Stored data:
★ ★ ★ ★
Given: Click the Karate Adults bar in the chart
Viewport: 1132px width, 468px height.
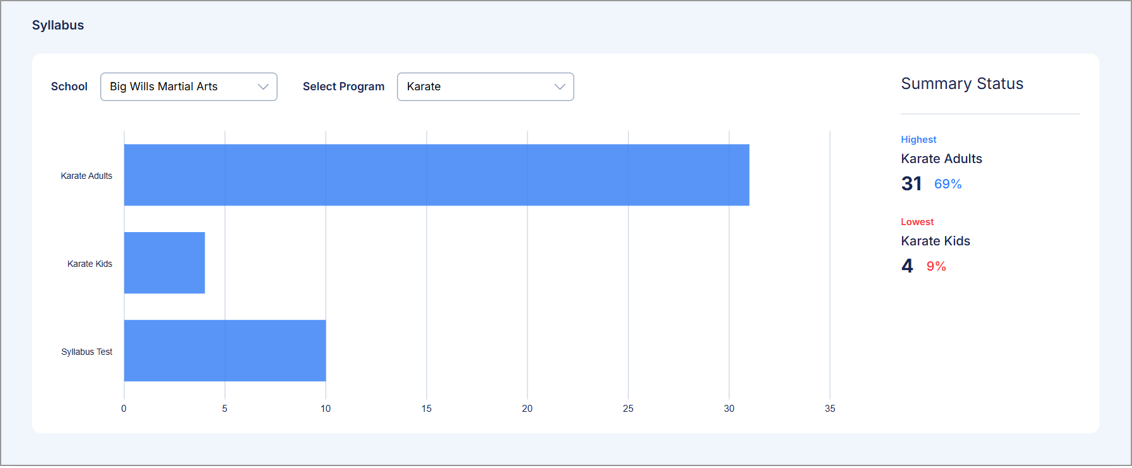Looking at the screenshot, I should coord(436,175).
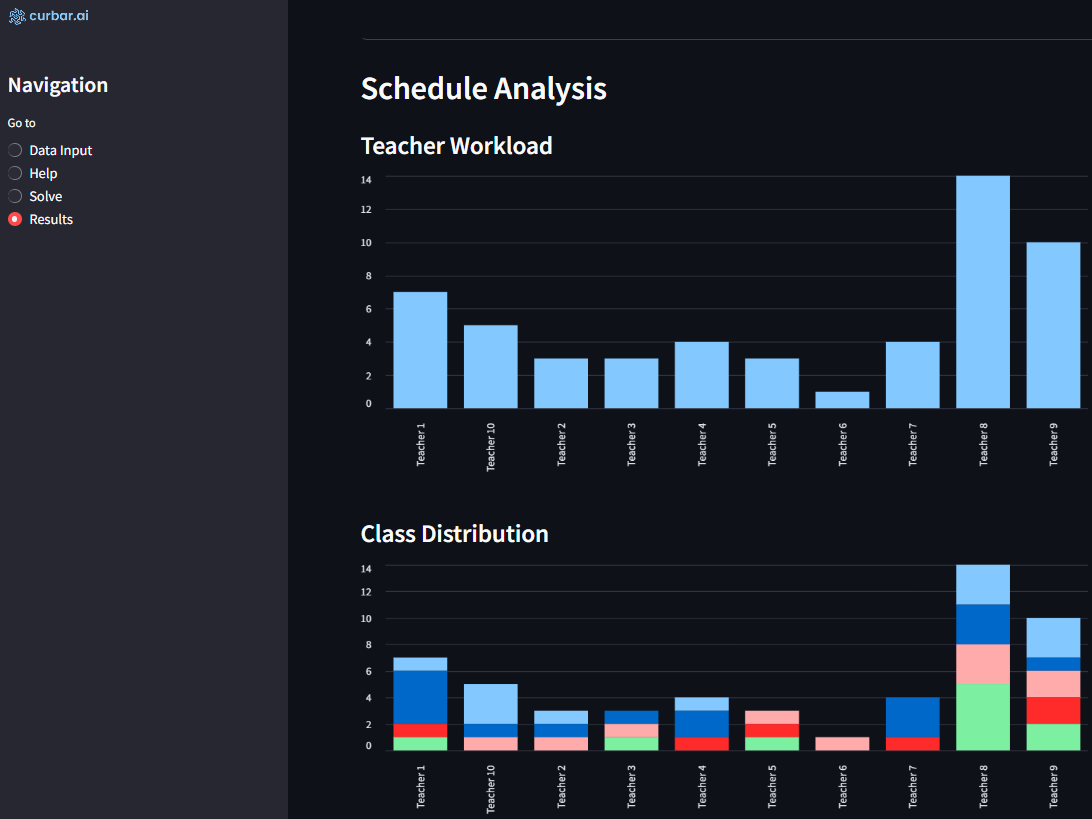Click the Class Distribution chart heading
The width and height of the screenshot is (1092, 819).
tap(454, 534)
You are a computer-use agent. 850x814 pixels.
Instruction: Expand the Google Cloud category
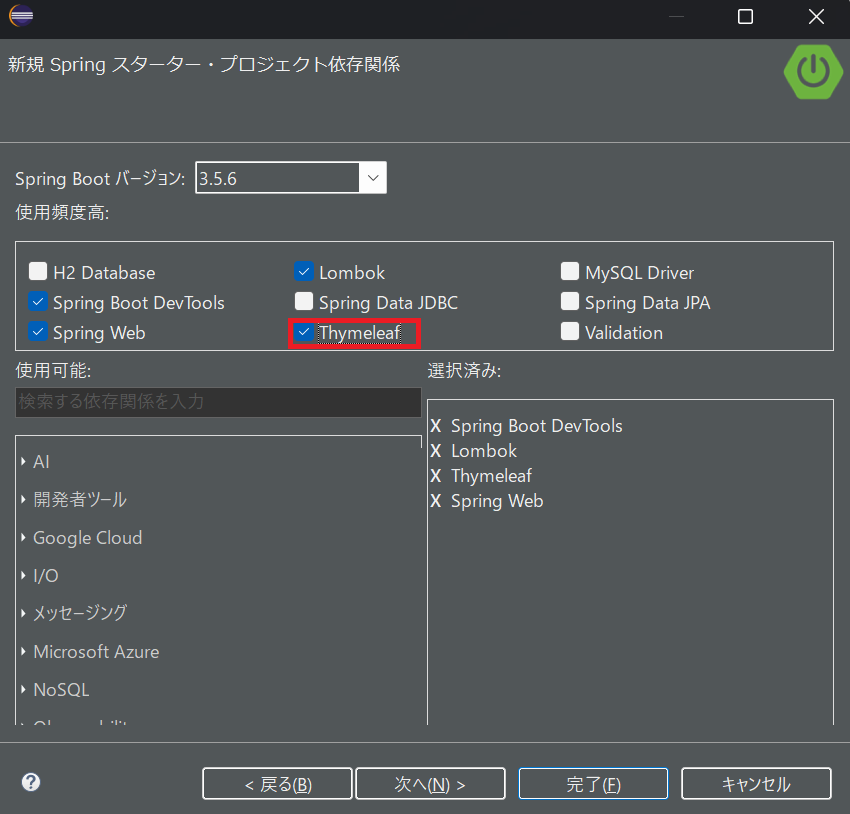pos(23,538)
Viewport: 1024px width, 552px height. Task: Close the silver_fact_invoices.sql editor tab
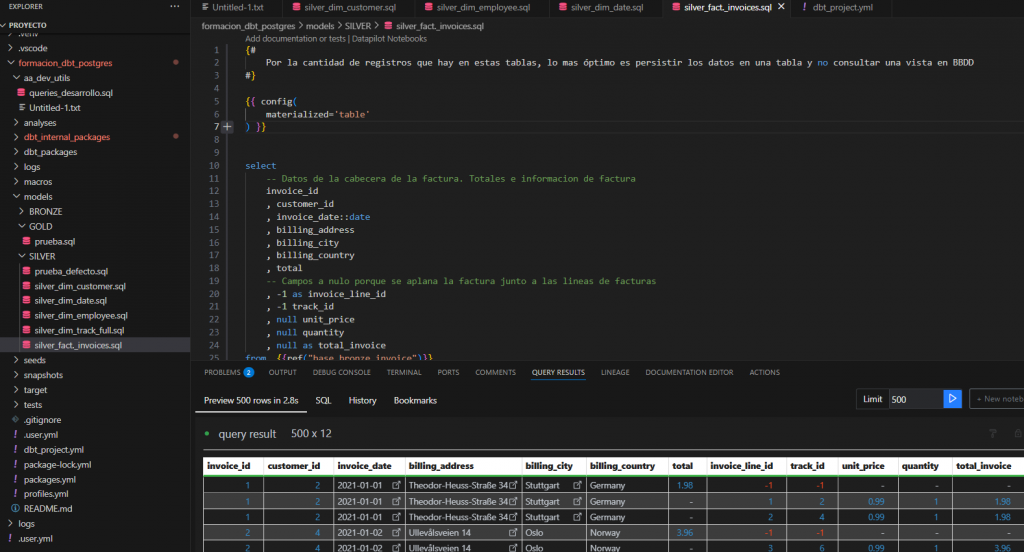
★ ★ ★ ★
_About this exercise_
Give again, word for word, the lines above from the one with "You are a computer-use agent. 850x814 pixels." through the final line of the data, both ends included. Do not copy any picture.

_Exercise solution_
You are a computer-use agent. 850x814 pixels.
Instruction: Expand the Google Cloud category
pos(23,538)
Viewport: 1024px width, 552px height. Task: Close the silver_fact_invoices.sql editor tab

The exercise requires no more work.